Tanner glared at his brother. “You
pushed
me.
Down!
” His outrage was evident. Tanner didn’t like losing in any situation.
Cate held up her hand like a traffic cop, stopping both of them in the middle of continued explanation. Behind her, Mr. Harris came down the stairs, carrying his toolbox, and the boys began shifting in agitation; their hero was here, and they couldn’t swarm him as they usually did.
“Mimi will tell me what happened,” Cate said.
“Tanner got the last piece of orange, and Tucker wanted it. Tanner wouldn’t give it to him, so Tucker pushed him down. Tanner called Tucker a ‘damn idgit.’ Then they started rolling around and punching each other.” Sheila looked down at both of them, frowning. “They knocked my lemonade over and it soaked my clothes.”

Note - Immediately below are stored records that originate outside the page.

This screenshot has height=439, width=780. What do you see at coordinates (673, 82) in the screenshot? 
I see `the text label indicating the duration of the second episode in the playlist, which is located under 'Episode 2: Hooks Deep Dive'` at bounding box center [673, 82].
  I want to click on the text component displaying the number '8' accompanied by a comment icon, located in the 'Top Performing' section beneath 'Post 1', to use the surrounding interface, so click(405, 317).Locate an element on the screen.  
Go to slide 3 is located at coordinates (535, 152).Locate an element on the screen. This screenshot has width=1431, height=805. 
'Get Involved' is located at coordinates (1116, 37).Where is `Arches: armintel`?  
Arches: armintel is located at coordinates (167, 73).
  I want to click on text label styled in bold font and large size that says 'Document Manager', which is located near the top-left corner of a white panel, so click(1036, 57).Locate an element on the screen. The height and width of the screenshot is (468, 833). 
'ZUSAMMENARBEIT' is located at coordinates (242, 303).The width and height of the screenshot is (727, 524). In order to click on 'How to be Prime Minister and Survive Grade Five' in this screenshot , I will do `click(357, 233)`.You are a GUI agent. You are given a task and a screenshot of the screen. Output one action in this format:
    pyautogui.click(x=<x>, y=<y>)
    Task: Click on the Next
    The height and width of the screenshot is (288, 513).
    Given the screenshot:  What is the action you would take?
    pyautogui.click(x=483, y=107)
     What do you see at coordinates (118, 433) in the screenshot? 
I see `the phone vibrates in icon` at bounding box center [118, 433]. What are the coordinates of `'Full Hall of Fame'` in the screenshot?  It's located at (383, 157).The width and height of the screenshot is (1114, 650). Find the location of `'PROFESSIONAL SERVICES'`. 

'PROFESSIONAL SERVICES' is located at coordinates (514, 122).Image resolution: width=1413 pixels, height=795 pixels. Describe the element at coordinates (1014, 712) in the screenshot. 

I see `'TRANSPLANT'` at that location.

Now that she looked, Cate could see the dark, wet patches on Sheila’s jeans. She crossed her arms and looked as stern as possible as she did her own frowning. “Tucker—” she began.
“It wasn’t my fault!” he burst out, clearly furious at being singled out first.
“You pushed Tanner first, didn’t you?”
If anything, he now looked even more mutinous. His little face turned red, and he was all but jumping up and down. “It was—it was Mimi’s fault!”
“Mimi!”
Cate echoed, thunderstruck. Her mother looked just as stunned by this turn of events.
“She shoulda watched me better!”
“Tucker Nightingale!” Cate roared, galvanized by his blame-shifting. “You get upstairs and sit in the naughty chair right now! How dare you try to blame this on Mimi! I’m ashamed of the way you’re acting. A good man never, never blames someone else for something he did himself!”
He shot a pleading look for understanding and backup at Mr. Harris. Cate wheeled and gave the handyman a gimlet stare, just in case he was thinking of saying anything in the least sympathetic. Mr. Harris blinked, then looked at Tucker and slowly shook his head. “She’s right,” he mumbled.
Tucker’s little shoulders slumped and he began dragging himself up the stairs, each step as ponderous as a four-year-old could possibly make it. He began crying on the way up. At the top he paused and sobbed, “How long?”
“Long.”
Cate said. She wouldn’t leave him up there any longer than half an hour, but that would seem like forever to someone with Tucker’s energy. Besides, Tanner would have to spend some time in the naughty chair, too, for calling his brother a “damn idgit.” Okay, this meant they both knew the word
damn,
and how to use it. Her children were swearing already.
She tucked her chin and scowled at Tanner. He sighed and sat down on the bottom stair, waiting his turn in the naughty chair. Nothing more had to be said.
Mr. Harris cleared his throat. “I’ll pick up a new lock tomorrow while I’m in town,” he said, and beat a path to the door.